CHAP.15 / 01: Le téléphone providentiel

6 mins

      Le repos de cette nuit avait été salvateur, sûrement une des meilleures depuis la cata. Pour me dérouiller les articulations, je jouais quelques instants à la balle avec les enfants du foyer. Vanessa aidait Elvige à passer du café moulu et de l’eau bouillante à travers un linge dans un bocal faisant office de cafetière. Voici un acte simple de tous les jours qui était devenu une galère à réaliser aujourd’hui. On se brûlait les doigts, on en mettait plus parterre que dans la tasse. Des grains non filtrés rendaient le liquide sableux sous la langue. Un coup, la texture du café pouvait être sensiblement équivalent à du mare (à l’italienne) ou un autre coup, elle était quasi translucide, ce que l’on appelait plus communément ; un jus de chaussette (à l’américaine). Fred et Fab finissaient de rouler leur duvet et les ranger dans leur sac à dos, avant de venir échanger quelques passes avec les enfants. Quand le café fut prêt, selon l’estimation des femmes, mes amis en ingurgitèrent un petit gobelet. N’étant pas amateur du liquide noir, je me contentai d’une gorgée d’eau minérale. Le temps s’était encore rafraîchi. Nous fermions jusqu’en haut du col, la fermeture éclair de nos polaires, durement acquis au Decathlon®. Malheureusement, nous n’avions pas trouvé de gants à cette saison de l’année. Voilà encore quelque chose à ajouter à notre liste de course du bon survivant. Robert revint à son domicile de fortune accompagné des invités de la soirée d’hier.

— Cette nuit vous a-t-elle apporté de bons conseil pour votre projet ? Demanda le responsable politique.

— Pas du tout, avouai-je. J’ai dormi comme une souche sans discontinuité.

— Nous n’avons pas pris le temps de nous concerter, dit Fred.

— Oh, vous voulez peut-être que l’on vous laisse encore un peu de temps entre vous ? Proposa Robert.

— Non, non, pas la peine, notre décision était déjà prise hier soir.

— Ouais, Mic est un mec précoce. Pas dans tous les domaines, j’espère, se moqua Vanessa.

— Merci Vaness’. Notre objectif principal d’un point de vue géographique est l’épicentre de la cata ; Place de la Concorde. Boulogne-Billancourt est sur notre chemin et juste à côté. Nous allons passer par votre mairie, pour voir si par une incroyable chance nous trouvons votre téléphone.
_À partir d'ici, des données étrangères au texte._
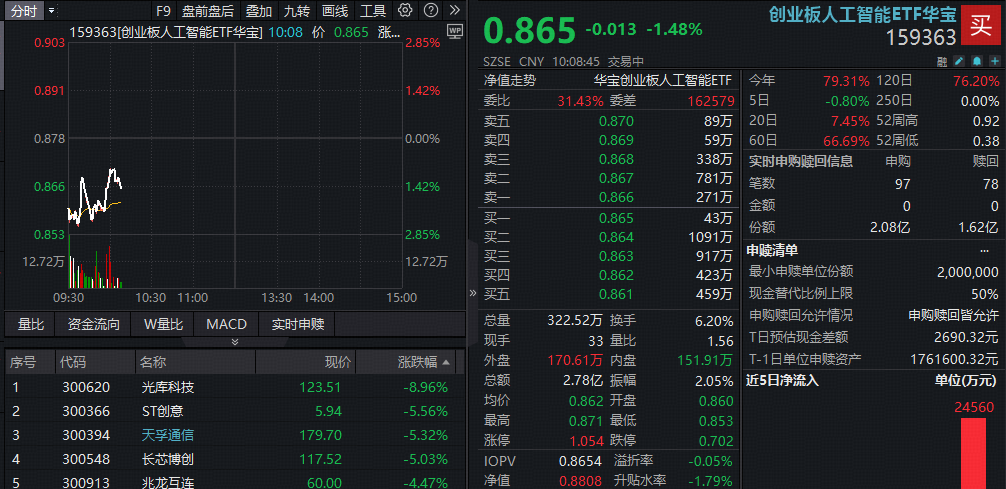
Task: Select the 资金流向 tab
Action: (x=94, y=324)
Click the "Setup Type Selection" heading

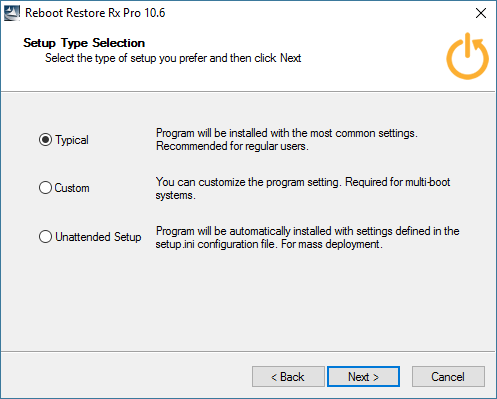point(84,43)
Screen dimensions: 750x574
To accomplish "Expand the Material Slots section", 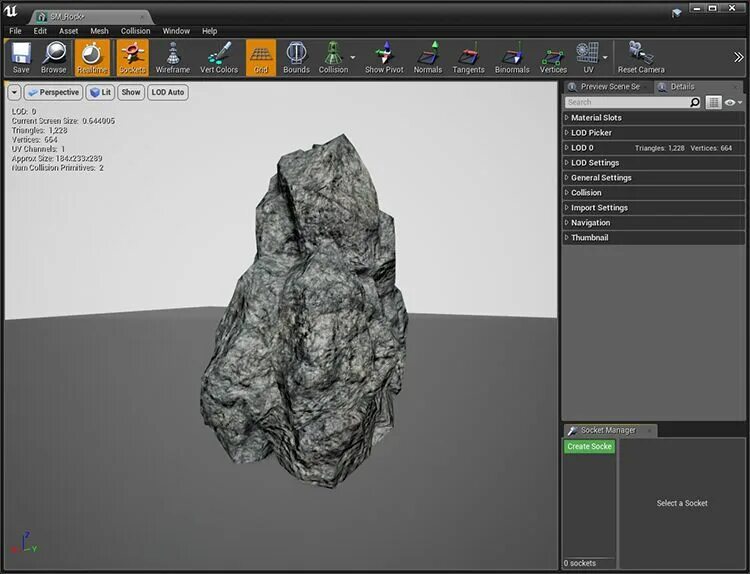I will pyautogui.click(x=596, y=118).
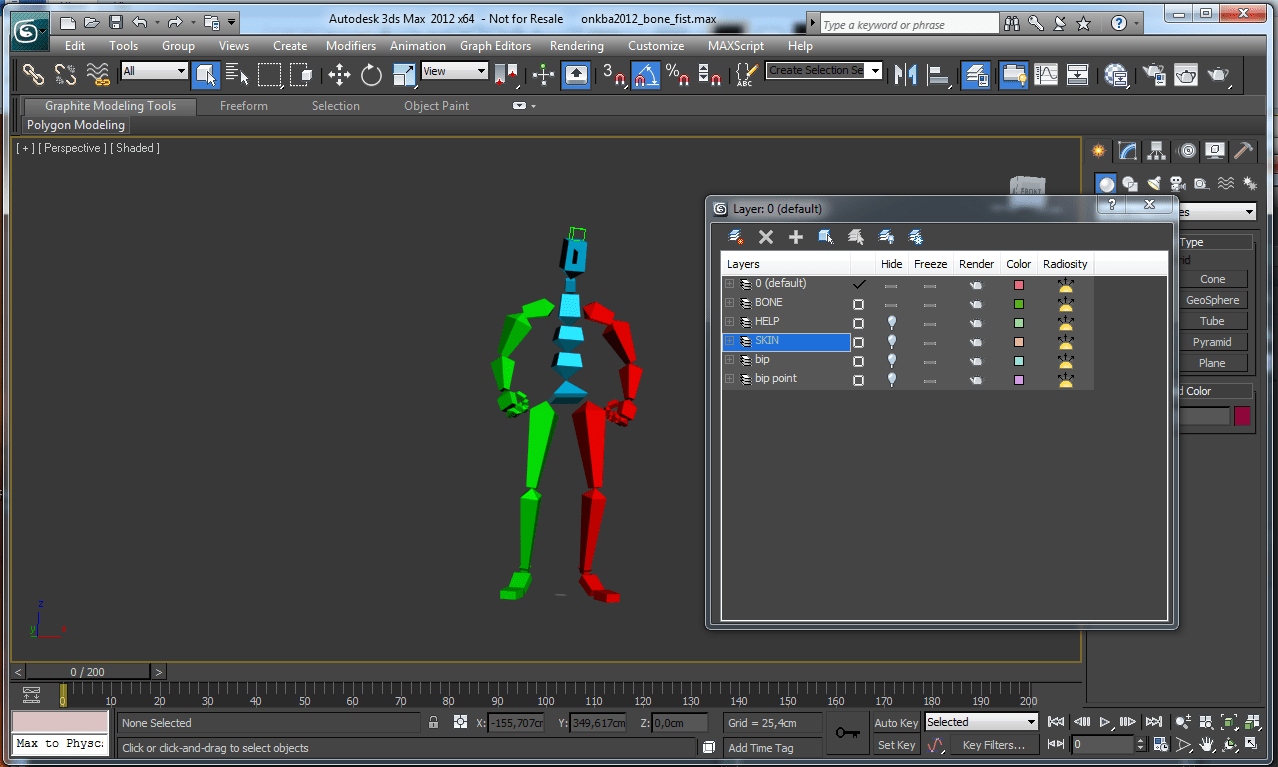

— Bien, c’est ce que nous attendions, dit monsieur le maire. C’est pour cela que je vous propose l’aide de Kylian, mon plus jeune conseiller municipal.

— Et votre seul collaborateur survivant, précisa Kylian.

— Oui, peut-être. Enfin bref, il vous guidera jusqu’à l’hôtel de ville et saura se repérer dans les décombres et il sait à quoi ressemble le téléphone.

— Merci beaucoup Kylian. Nous acceptons avec plaisir votre coup de main, dis-je.

— Vous n’avez pas trop le choix jeune homme. Si découverte du portable il y a et que sa réparation est possible, mon statut de maire est prioritaire pour lancer une communication. Et je suis le seul à avoir le code d’accès.

— Hum, sachez que nous ne reviendrons pas sur nos pas si nous le trouvons, fit remarquer Vanessa. Nous irons d’abord jusqu’à notre objectif avant de repasser vous voir.

— Dans ce cas, Kylian reviendra seul pendant que vous poursuivrez votre route.

Je pris discrètement la main de Vanessa pour l’adjurer de ne pas répondre. Miracle, cela marcha.

« Mince, faudra que l’on trouve un moyen de lancer l’appel sur place sans l’accord de ce type » pensai-je.

— Pas de problème, monsieur le maire.

— Très bien ! nous sommes ravis de votre coopération.

— Nous sommes venus ici pour cela, pour apporter notre aide à notre communauté nationale.

Vanessa peina à cacher une grimace désabusée.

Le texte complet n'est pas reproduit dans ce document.